Pixel coordinate grounding data:
────────────────────
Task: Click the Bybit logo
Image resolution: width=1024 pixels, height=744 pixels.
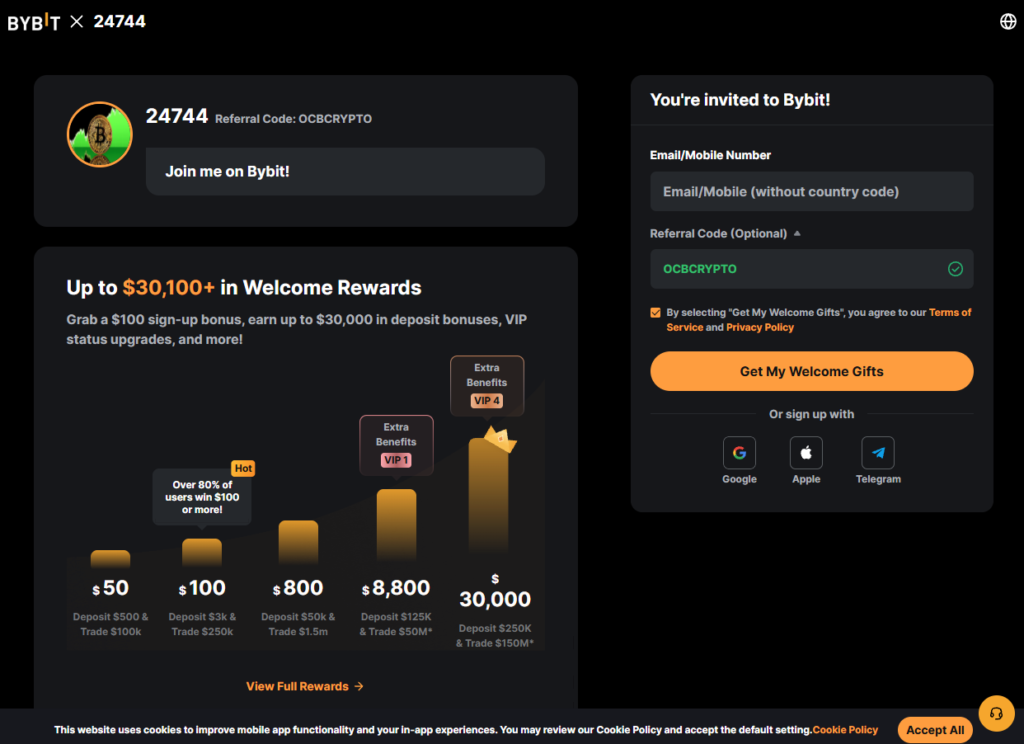Action: pyautogui.click(x=35, y=19)
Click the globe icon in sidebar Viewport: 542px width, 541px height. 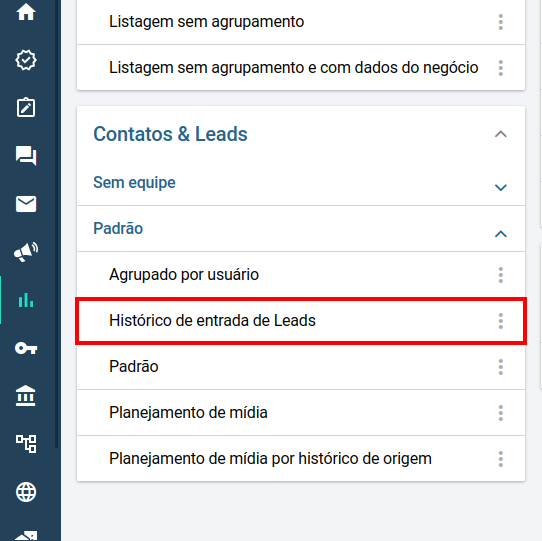(x=26, y=492)
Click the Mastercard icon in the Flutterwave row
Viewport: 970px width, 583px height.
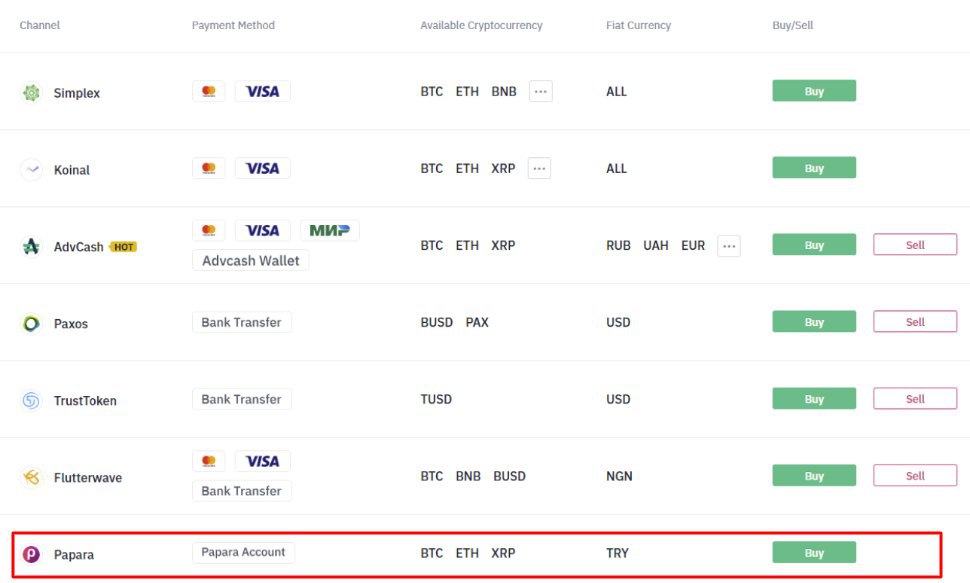click(x=208, y=461)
────────────────────
• **TASK BRIEF**
The answer must be the exact lines from the line with "Click the Mastercard" to the final line of the data, both ends included, with no pictures.

• **SOLUTION TO THE PROBLEM**
Click the Mastercard icon in the Flutterwave row
Viewport: 970px width, 583px height.
click(x=208, y=461)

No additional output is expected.